In his own words: BCS graduate student Ben Deen studies abstract inferences


Ben Deen


I am a neuroscientist motivated by cognitive science questions. While my main interest is in how the brain works, and how it achieves various computations, I anchor my research in the questions from cognitive science, focusing on two broad thrusts: 1) How do we make abstract inferences about people’s thoughts and intentions based on their face and body language, vocalizations, and other social cues? The translation of concrete perceptual inputs such as these into high-level social properties is a fascinating but difficult problem.  2) There are regions in the adult brain dedicated to specific cognitive and perceptual processes, including visual regions that process specific categories of input, such as faces. How do these regions (and the corresponding processes) develop? Are we hardwired to have these regions, or do we have them because (e.g.) we see faces all the time? 

I’ve tried to discover the answer to this second set of questions through the study of infant development using functional MRI. fMRI is very sensitive to head motion, which has been a big challenge with babies. In order to get sufficient high-quality data, I’ve run many, many scans of babies over the last few years.  I then worked to develop sophisticated data analysis techniques to extract a meaningful signal from this noisy data. We found that to a good extent infants do have the category-sensitive visual regions that adults have, including regions preferring faces to other types of input.
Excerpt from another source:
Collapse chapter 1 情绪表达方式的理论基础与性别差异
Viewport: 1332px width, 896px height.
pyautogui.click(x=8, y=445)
It was very exciting because it was not at all clear that this would be the case – many scientists still consider the cortex of infants to be largely a blank slate. We were able to ask a broad and deep question and get a satisfying answer. 
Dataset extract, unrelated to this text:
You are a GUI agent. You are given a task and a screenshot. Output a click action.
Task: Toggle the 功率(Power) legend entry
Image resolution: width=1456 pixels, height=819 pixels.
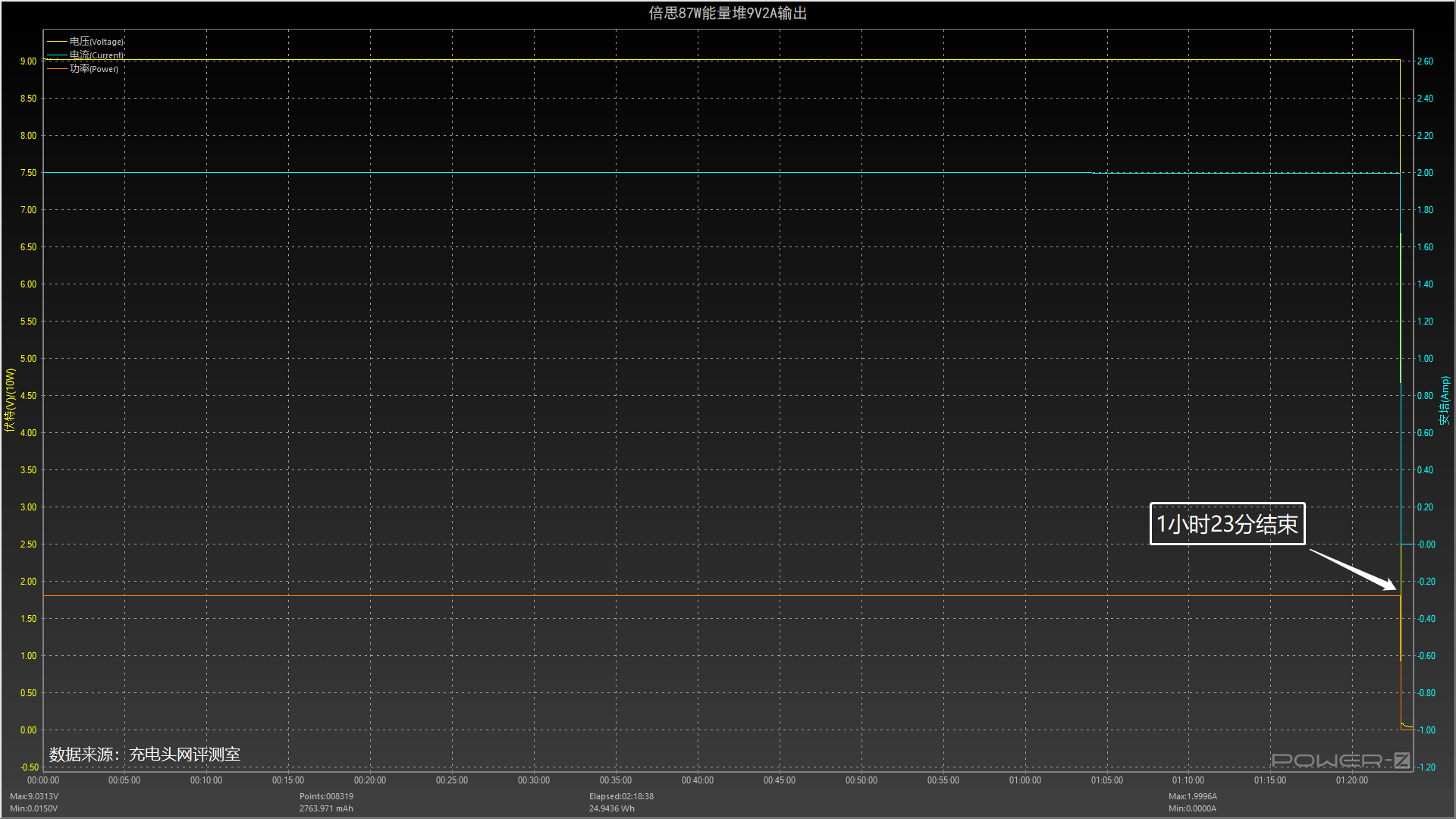pos(94,69)
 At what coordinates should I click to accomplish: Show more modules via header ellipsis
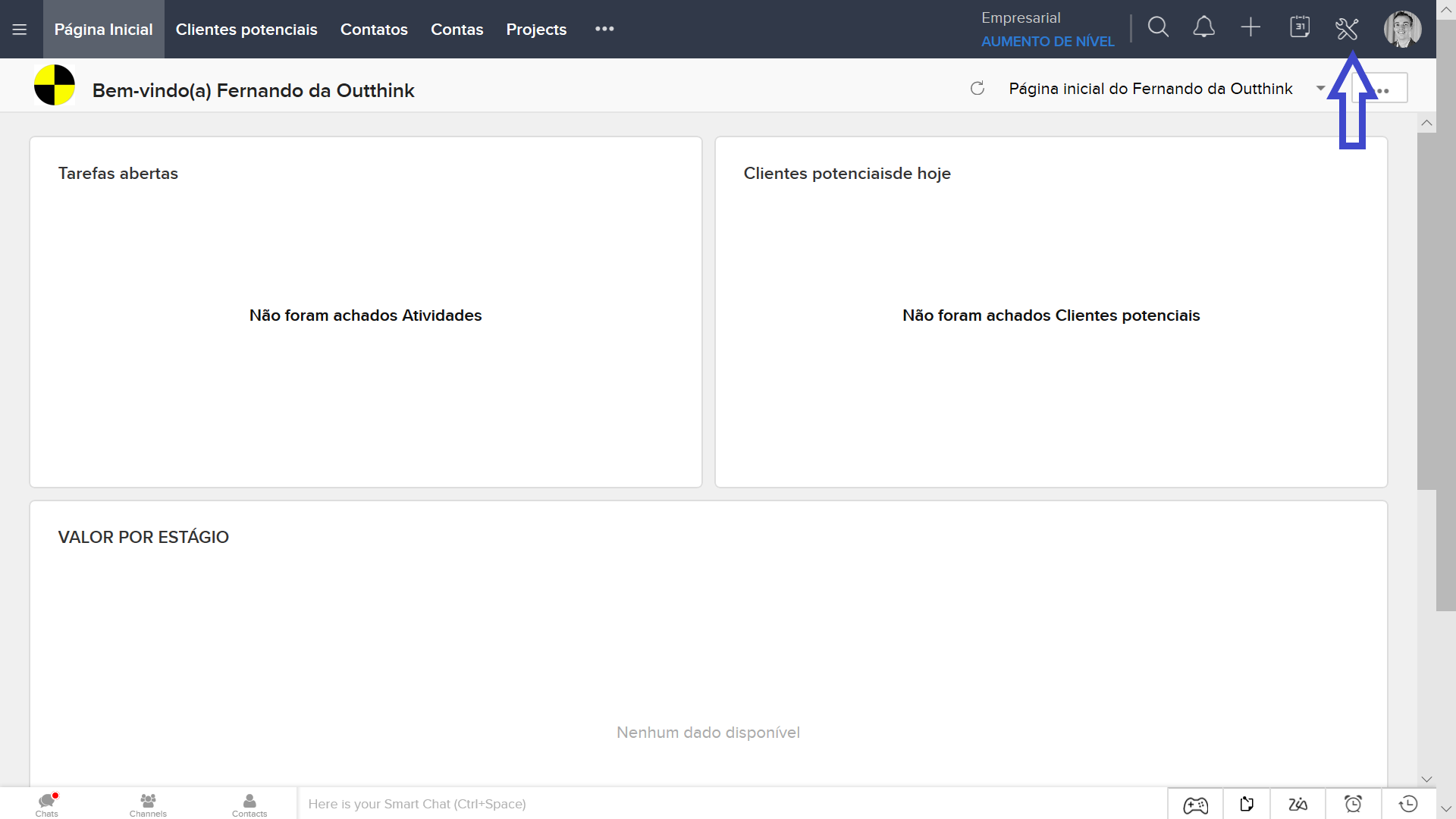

My research interests lie at the intersection of the Saxe and Kanwisher laboratories. While I applied to a few places outside of MIT for graduate school, I was very excited about their work. I heard wonderful things about both Nancy Kanwisher and Rebecca Saxe before I arrived at MIT, which have been borne out by my personal experiences in their labs. In addition to their scientific excellence, they are great people, excellent advisors, and are researching fascinating questions. 
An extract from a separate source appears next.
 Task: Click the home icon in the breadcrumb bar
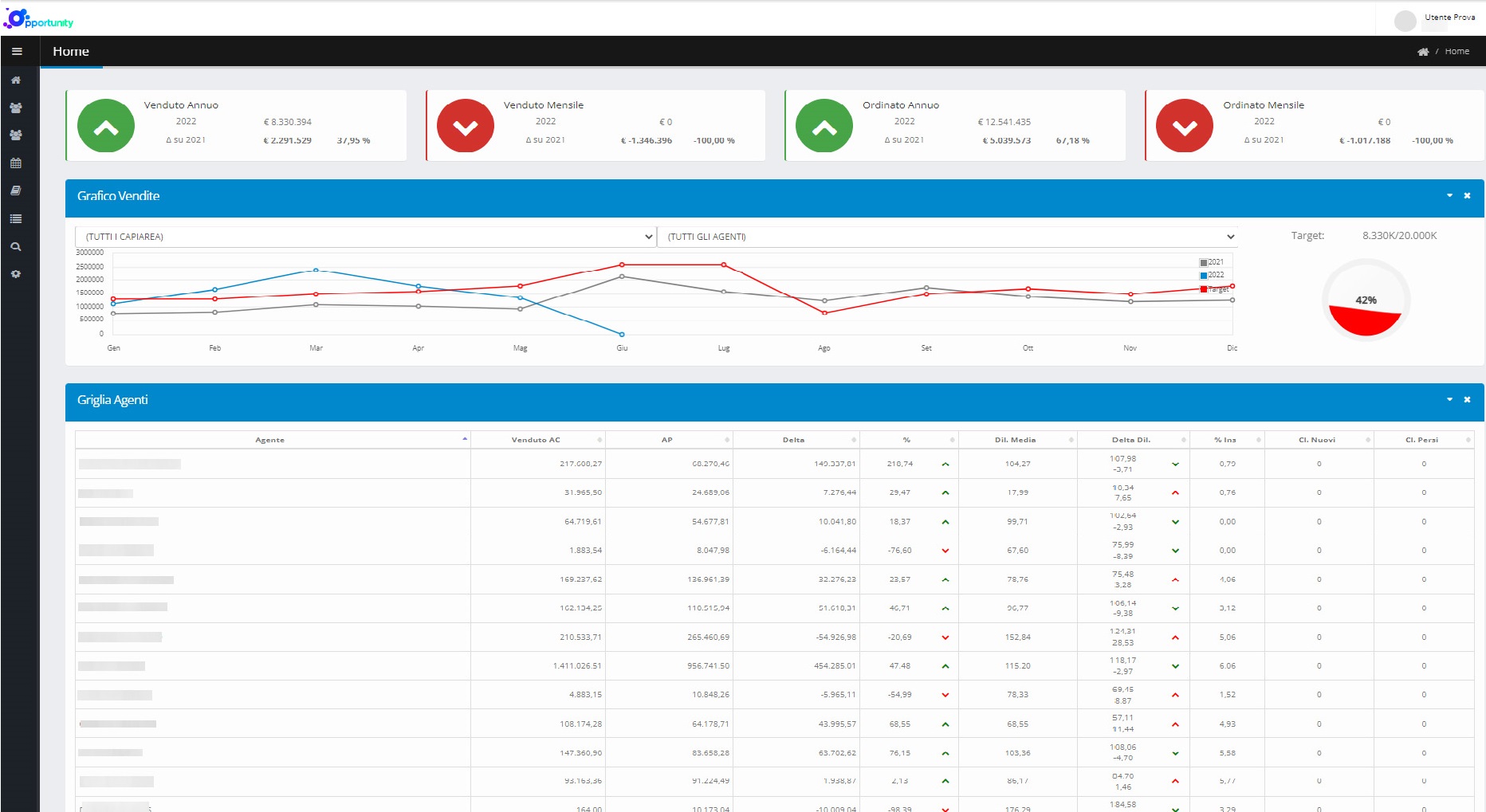click(x=1423, y=50)
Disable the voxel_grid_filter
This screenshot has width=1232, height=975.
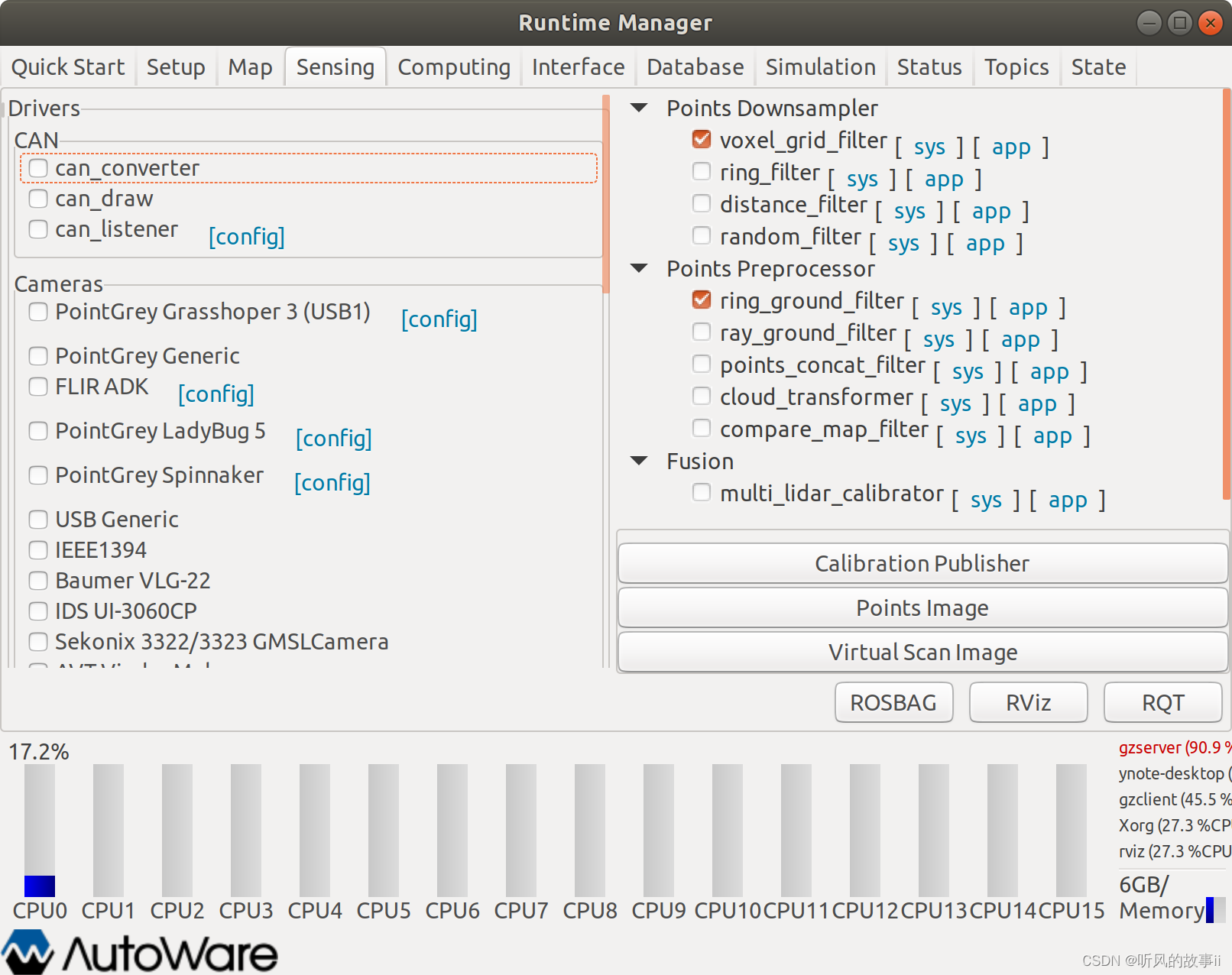click(701, 139)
My advice to new graduate students, or potential grad students, would be to think very carefully about your research question. It’s probably the most important thing you will address in grad school, and relates to everything else, from how you will spend your days to whom you choose as your advisor.  Get a broad sense of what is available and find what motivates you the most.  Graduate school is an incredible amount of work, and you need to pick something that will motivate you to work hard and provide opportunity for discovery, both personal and scientific.